Re: [TEI-L] Ideas about cross-archival search and retrieval Hi, Joe.

I remember you from the TEI workshop with Dot and James.

Off the top of my head, I think an adaptation of the structure built by NINES <> might meet (some of) your needs.

Cheers to all,


Deborah K. Wright, PhD
Research Associate and Director, Matthew Prior Project <>
King Library
Miami University Libraries
Oxford, Ohio 45056
email: [log in to unmask]

On 12/18/07 2:55 PM, "Joe Wicentowski" <[log in to unmask]> wrote:

Dear TEI-L,

First, this is my first post to the list.  I'm very new to TEI, but
had a wonderful introduction by Dot and James to TEI-P5 in Maryland in
October.  Greetings to everyone I met at the conference.

I'm writing to the list because I would like to probe TEI-L readers
for their thoughts on an evolving aspect of my digital archive project
(an archive of government documents on U.S. foreign policy). Since
this isn't directly a TEI question, I'd appreciate it if readers could
point me in the right direction:

I would like to find ways to open up archives/repositories of similar
"texts" and "documents" to cross-archival searches. Specifically, I
would like to be able to create ways for end-users to:

1. search across all of the sites providing documents that share
certain metadata elements (official documents, in my case) -- via a
cross-archival search API or data harvesting protocol

2. embed documents (i.e. their different manifestations - text, image,
etc.) from these archives in webpages -- via some URI scheme that
points to specific documents and retrieves page instances

With these sorts of goals in mind, I have been looking into projects
and initiatives that address this kind of problem, such as the Open
Archives Initiative (OAI).  Could TEI-L members with experience with
OAI or other initiatives share their recommendations and impressions
of these projects?  Are there any projects or models for
finer-than-google cross-archival search and embedded linking?

This might lead back to a more general discussion about TEI
publishing: Once we have our texts coded and want to share this
contribution with the world, how do we ensure that people "out there"
can find them easily and search common metadata well?  How to make
them available outside the boundaries of our individual archives and
yet make them searchable in a more fine-grained way than google
allows?  Have communities of like-genre encoders (such as poetry
encoders, letter encoders, oral history transcript encoders,
manuscript encoders) or like-topic archivists found each other and
found ways to make their work more easily discoverable?

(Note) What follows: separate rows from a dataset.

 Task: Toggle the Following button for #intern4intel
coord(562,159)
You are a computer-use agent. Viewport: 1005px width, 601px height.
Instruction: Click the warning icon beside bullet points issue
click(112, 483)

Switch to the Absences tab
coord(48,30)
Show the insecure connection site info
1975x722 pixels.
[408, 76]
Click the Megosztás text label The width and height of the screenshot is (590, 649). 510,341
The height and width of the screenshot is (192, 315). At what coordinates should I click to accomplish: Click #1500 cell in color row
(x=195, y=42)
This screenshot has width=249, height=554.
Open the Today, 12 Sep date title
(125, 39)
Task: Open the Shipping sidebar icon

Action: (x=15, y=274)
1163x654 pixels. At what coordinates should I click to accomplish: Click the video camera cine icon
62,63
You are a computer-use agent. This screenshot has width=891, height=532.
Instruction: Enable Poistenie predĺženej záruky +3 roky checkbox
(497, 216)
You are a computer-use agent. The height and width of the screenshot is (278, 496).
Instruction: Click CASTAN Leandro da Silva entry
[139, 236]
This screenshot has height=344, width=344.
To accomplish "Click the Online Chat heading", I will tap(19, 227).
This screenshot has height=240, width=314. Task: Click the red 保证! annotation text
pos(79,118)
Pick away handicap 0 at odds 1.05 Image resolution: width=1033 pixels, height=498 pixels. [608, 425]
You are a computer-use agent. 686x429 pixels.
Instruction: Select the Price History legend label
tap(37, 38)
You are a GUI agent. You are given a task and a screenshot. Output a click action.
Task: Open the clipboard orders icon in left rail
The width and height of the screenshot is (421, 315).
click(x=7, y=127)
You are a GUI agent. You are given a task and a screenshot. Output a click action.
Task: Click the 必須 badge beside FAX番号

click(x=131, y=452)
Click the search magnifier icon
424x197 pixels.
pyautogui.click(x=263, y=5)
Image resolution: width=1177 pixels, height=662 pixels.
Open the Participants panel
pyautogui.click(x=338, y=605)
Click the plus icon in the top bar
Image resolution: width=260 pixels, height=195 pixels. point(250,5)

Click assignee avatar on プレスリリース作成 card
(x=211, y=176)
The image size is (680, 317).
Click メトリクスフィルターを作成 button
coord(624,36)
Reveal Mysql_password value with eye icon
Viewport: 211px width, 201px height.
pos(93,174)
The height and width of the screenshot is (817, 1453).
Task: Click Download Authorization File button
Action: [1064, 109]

Let me add some context for my question. My office currently publishes
book-length compilations of documents, and we post these texts online
in simple electronic (HTML/PDF) form (see
<>). We are planning an upgraded
version of the website, with improved search capabilities and a
TEI-based document format. As part of this process we've discovered
that we are one of many 'publishers' of U.S. government documents
online. Others include the Digital National Security Archive
<>, the National Archives' AAD
project <>, various agencies' FOIA
(Freedom of Information Act) websites, etc. In other words, we're
aware that we're only one of many sources to the kind of document we
publish. Furthermore, it would be ideal if students or scholars could
make their own repositories. Our collective endeavor to share key
documents explaining government policy would be greatly strengthened
if there were a way to search across them all.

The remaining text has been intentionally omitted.